Before God made Himself, He made Teacher.
That was a little over 10,000 years before Crux’s moldering sclera would first feel the abrasive caress of the Ninth’s recycled atmosphere, desiccated by an entire civilization’s worth of corpse dust. Crux was born an old man, and he died an old man, bitter as spoiled nutritional paste and stubborn as a canker-sore. The one soft spot on his heart, like the one soft spot on the one soft apple on the whole of the Ninth, was where he kept his affection for Teacher.
Teacher wasn’t born, as previously described. He was created by God, personally, or as personally as a person constructed of thousands of other persons could be. Teacher was a time capsule but for souls. He was a demolished bridge over the River. He was a living escape pod for what remained of the population of the First, before God became God, before hope could be hoped.
Their first contact came in the form of a letter – the same as their last. Teacher had been acting as the King Undying’s herald from time literally immemorial, and so when Crux first received correspondence from the Emperor it was really from Teacher. Crux was as immediately fascinated with Teacher as he would be with the Reverend Daughter, when Pellamena presented her to him decades later.
Crux was given to acts of fervid devotion; this would serve him well, and then it would serve other members of his house very poorly. Lesser heretics might have called him obsessive, but Teacher called him faithful. Teacher praised Crux’s devotion in every letter, and in time Crux came to adore him as he adored God – his very own original sin.
Twenty years after he was promoted to marshal of Drearburh, Crux mustered the gall to return Teacher’s correspondence. Into an account of the Ninth’s annual imports and exports, as well as a reassurance that the rock was still firmly in place over the mouth of the Locked Tomb, Crux secreted a small personal missive.

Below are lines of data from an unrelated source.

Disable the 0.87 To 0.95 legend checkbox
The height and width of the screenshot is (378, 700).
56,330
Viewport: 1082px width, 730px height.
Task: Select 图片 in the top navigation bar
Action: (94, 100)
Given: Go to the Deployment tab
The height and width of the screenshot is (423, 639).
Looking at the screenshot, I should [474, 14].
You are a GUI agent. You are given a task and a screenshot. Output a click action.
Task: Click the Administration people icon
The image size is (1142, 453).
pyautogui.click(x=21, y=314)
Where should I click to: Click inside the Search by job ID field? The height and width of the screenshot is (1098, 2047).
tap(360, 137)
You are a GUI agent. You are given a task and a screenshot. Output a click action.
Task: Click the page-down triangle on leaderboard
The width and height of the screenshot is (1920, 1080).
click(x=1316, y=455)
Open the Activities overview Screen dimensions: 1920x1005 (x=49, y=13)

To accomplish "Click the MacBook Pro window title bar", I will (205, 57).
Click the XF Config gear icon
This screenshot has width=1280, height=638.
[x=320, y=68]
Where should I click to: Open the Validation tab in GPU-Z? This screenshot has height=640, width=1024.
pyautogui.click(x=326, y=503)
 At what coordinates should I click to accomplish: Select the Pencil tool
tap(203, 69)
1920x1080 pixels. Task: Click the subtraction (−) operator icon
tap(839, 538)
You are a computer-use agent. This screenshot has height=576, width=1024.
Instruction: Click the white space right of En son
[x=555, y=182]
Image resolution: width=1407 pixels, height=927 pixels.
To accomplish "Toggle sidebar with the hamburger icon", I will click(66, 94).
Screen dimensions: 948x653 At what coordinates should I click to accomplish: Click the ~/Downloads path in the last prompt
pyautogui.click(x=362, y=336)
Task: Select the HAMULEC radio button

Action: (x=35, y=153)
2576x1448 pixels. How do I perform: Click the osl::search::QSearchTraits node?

At first they just exchanged pleasantries interspersed throughout the busy-ness of administrating for an entire planet (Crux) and an entire empire (Teacher). As the years bled together, Teacher became a dear friend to Crux, and eventually his only confidant. Crux lived his life alone with his duty; even more so once the Reverend Daughter took off with that indecent counterfeit cavalier. For a long time Teacher’s words were his only companion, his only friend in the darkness of Drearburh, and he worked his knobby fingers over them as gently and as reverently as sisters Aisamorta and Lachrimorta worked their knucklebone rosaries. Sister Glaurica was, of course, dead.
And then one day the letters stopped. The last piece of correspondence that Crux received from the office of the Emperor was congratulatory – the Reverend Daughter of the Ninth House was no more, and in her place now rose His Celestial Kindliness’ new necrosaint, Harrowhark the First. In honor of her service the Ninth House was to be rejuvenated. They were advised to rejoice. There was no mention of Teacher.
In the deepest, softest recess of the festering wound that had been made of his heart, Crux knew that Teacher was no more. He knew that the bridge over the River had been rebuilt, cobbled together from the myriad wailing souls once encapsulated within the floundering lifeboat that was Teacher’s organic form. He knew that Hell would come lumbering over the bridge, to open the Locked Tomb.
And so he took his rattling bones and his sagging flesh and his fetid duty and he sat the whole decaying mess down in front of the rock in front of the tomb, and he waited for the end.